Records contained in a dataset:
• • • • • • •

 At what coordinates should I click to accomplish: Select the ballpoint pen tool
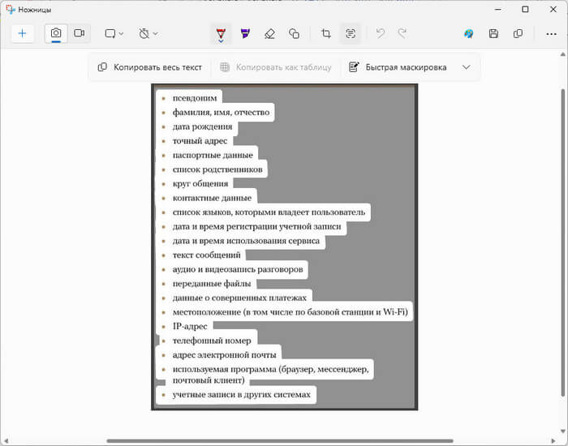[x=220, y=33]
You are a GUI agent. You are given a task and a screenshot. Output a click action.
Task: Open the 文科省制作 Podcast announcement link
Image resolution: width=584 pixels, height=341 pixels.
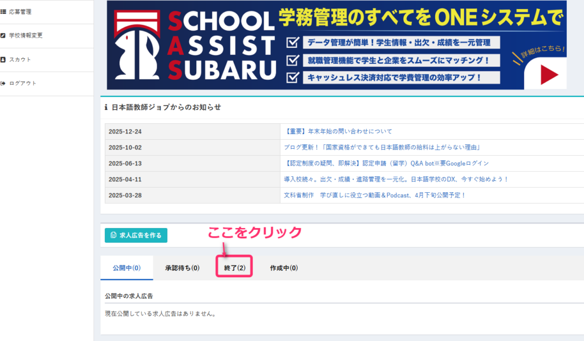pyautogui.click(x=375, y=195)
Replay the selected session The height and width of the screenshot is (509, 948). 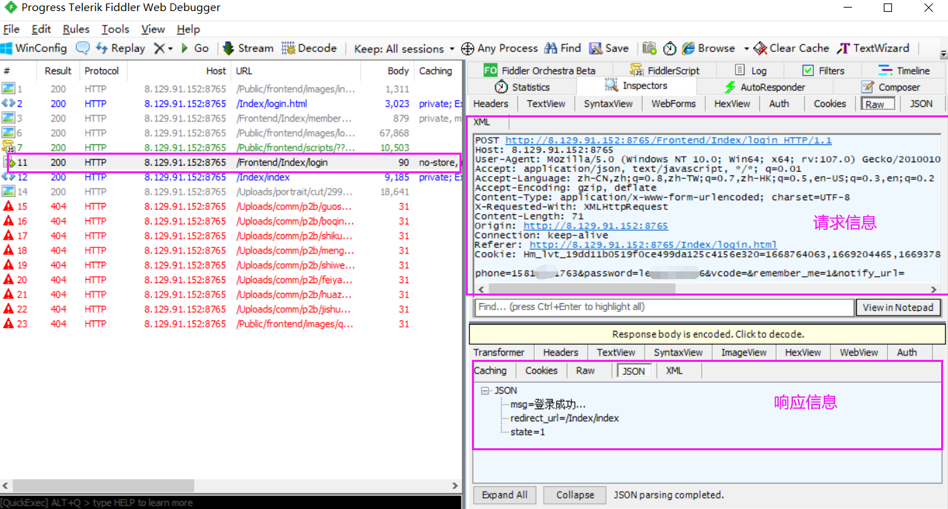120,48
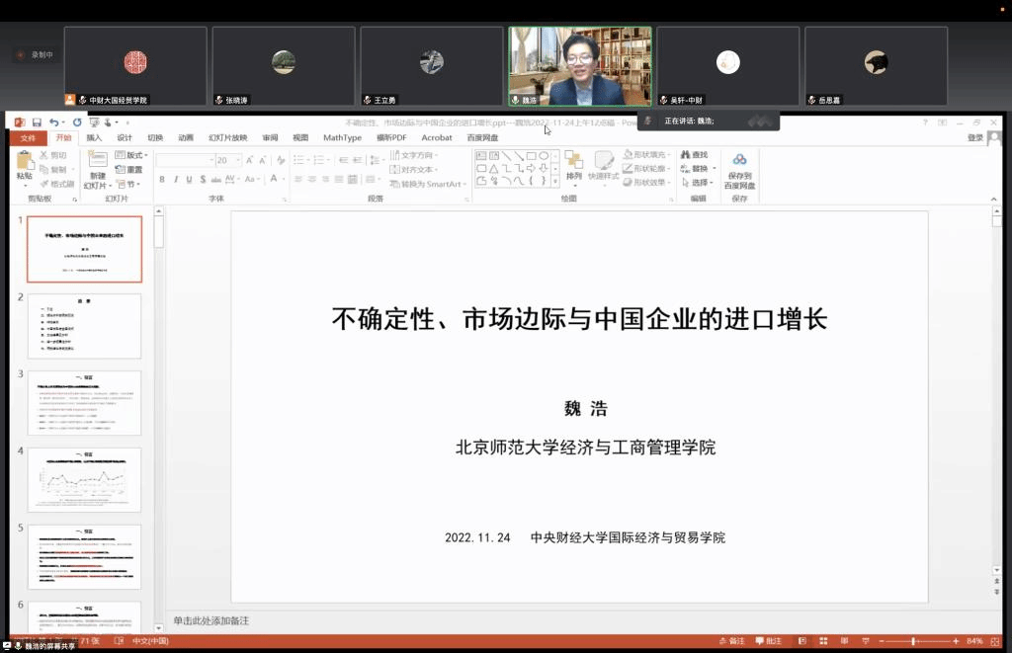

• • • • • • •

Directions:
Please return, exactly as written, the lines from the first line of the records above through the line containing "Task: Open the", both included, leaving out any pictures.

Exercise result:
 At what coordinates should I click to accomplish: Select the ballpoint pen tool
[x=220, y=33]
You are a GUI agent. You are given a task and a screenshot. Output a click action.
Task: Open the 文科省制作 Podcast announcement link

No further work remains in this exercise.